Ina a été très occupée pendant la majeure partie de ces trois jours. Je l’ai à peine vue. Durant ces journées chaudes et ensoleillées, au cours desquelles des brises traversaient toutefois la maison de bois en bourrasques apaisantes, j’ai tué le temps en effectuant de prudents exercices physiques, en écrivant et en lisant : j’avais découvert, sur une étagère en rotin de la chambre, des livres de poche en anglais, dont une biographie populaire de Jason Lawton appelée Vivre pour les étoiles. (J’y ai trouvé mon nom dans l’index : Dupree, Tyler, suivi de cinq renvois. Mais je n’ai pu me résoudre à lire le livre. Les romans cornés de Somerset Maugham me tentaient davantage.)
Eng passait à intervalles réguliers s’assurer que j’allais bien ou m’apporter sandwiches et bouteilles d’eau sortis du warung de son oncle. Il se comportait avec moi en propriétaire et tenait à s’enquérir de ma santé. Il s’est dit « fier de faire rantau » avec moi.

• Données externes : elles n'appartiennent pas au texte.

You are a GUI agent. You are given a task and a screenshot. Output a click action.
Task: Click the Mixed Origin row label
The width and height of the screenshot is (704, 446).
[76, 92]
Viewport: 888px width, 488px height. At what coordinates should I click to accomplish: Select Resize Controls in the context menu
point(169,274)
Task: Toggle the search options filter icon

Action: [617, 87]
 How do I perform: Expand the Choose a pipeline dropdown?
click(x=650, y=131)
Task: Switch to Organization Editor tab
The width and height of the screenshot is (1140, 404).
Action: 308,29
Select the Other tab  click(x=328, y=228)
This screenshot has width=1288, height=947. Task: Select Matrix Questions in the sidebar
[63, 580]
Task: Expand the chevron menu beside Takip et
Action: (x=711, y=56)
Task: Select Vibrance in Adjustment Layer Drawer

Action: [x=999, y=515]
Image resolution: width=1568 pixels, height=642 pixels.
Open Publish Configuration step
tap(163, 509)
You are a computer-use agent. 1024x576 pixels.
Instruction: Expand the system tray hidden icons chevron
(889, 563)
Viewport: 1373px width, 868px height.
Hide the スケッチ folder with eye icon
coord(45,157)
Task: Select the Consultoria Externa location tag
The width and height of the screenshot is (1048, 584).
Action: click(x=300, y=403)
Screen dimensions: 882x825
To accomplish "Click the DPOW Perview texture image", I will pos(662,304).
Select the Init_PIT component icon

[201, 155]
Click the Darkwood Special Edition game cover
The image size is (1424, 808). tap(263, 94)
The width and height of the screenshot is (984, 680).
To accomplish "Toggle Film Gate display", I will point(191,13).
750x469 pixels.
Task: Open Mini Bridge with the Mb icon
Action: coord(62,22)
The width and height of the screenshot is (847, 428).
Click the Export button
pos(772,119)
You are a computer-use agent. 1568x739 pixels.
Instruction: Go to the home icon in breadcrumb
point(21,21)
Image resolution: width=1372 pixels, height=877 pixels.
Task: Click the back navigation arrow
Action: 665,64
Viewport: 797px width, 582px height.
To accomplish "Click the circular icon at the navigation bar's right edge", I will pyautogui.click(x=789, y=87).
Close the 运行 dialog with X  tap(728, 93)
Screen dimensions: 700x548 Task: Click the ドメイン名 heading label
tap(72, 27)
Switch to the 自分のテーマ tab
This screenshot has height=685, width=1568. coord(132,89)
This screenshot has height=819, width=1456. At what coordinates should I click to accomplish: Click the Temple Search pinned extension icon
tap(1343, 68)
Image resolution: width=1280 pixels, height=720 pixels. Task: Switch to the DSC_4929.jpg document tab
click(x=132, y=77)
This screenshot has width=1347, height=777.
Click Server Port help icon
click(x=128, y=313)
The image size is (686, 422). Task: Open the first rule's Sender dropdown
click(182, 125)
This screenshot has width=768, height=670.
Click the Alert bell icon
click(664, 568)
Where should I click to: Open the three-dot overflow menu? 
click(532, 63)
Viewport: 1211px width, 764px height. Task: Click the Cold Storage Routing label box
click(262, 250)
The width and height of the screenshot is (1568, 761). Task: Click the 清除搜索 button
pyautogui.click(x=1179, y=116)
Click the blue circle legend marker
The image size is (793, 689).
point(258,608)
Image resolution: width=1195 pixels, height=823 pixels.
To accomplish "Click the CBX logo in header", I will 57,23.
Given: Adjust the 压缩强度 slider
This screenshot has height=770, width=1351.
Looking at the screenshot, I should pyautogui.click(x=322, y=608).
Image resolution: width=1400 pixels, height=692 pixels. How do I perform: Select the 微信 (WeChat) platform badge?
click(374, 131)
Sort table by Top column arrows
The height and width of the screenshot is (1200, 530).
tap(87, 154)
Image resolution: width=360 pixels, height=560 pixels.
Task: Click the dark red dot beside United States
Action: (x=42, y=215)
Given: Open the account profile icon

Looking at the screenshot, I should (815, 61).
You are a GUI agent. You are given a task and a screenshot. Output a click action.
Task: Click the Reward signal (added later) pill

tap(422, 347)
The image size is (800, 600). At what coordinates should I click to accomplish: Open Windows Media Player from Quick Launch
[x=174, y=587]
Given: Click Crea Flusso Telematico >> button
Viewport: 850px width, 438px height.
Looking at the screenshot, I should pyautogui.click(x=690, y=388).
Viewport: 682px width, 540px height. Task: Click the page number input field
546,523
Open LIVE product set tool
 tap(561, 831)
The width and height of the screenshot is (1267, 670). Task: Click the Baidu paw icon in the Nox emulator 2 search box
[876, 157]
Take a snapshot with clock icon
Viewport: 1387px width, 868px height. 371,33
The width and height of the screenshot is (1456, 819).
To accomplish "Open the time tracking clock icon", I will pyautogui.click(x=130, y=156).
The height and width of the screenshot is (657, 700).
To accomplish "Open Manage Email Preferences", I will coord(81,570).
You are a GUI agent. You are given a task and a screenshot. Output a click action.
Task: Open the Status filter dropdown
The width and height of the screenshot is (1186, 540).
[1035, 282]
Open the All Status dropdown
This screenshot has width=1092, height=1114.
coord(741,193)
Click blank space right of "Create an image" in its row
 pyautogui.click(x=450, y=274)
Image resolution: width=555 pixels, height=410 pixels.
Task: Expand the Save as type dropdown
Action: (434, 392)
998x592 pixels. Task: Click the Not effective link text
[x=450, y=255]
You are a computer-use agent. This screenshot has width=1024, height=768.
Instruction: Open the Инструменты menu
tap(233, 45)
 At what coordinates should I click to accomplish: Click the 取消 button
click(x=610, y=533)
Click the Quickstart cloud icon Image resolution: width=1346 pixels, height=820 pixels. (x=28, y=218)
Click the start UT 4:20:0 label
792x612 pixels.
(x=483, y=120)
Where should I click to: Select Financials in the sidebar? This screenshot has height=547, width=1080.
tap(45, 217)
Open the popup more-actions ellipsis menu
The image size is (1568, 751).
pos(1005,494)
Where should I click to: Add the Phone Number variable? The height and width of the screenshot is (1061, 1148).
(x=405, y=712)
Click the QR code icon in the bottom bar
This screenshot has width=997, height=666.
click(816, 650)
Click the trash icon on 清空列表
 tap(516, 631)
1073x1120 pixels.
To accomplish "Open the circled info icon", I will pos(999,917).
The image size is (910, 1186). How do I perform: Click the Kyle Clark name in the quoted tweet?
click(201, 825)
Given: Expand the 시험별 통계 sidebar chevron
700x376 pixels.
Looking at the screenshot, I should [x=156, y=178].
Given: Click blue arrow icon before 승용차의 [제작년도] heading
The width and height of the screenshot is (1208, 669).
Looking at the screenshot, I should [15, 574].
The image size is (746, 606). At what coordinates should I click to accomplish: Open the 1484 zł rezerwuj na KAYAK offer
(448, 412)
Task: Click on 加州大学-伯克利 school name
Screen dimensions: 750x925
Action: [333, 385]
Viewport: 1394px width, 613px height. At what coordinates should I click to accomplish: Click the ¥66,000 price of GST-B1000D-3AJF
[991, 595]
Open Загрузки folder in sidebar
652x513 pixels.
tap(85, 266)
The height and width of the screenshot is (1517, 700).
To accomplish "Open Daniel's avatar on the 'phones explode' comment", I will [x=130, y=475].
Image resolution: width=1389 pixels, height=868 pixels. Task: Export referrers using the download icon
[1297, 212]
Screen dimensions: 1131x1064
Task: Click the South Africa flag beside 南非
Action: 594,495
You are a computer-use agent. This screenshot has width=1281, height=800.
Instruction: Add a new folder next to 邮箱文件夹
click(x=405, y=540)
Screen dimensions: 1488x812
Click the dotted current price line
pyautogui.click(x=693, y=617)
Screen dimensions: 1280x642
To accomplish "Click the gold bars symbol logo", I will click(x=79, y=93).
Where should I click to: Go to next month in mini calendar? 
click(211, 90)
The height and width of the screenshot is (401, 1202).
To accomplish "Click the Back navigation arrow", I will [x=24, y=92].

« Toi aussi, Eng ? Tu vas dans le nouveau monde ? »
Il a hoché la tête avec emphase. « Avec mon père, ma mère, mon oncle » et une douzaine d’autres membres de sa famille pour lesquels il s’est servi de termes de parenté minang. Ses yeux luisaient. « Peut-être que vous m’apprendrez la médecine, là-bas. »
J’y serais peut-être obligé. Traverser l’Arc exclurait à peu près toute éducation traditionnelle. Ce qui ne serait peut-être pas pour le mieux en ce qui concernait Eng, et je me suis demandé si ses parents avaient bien réfléchi avant de prendre leur décision.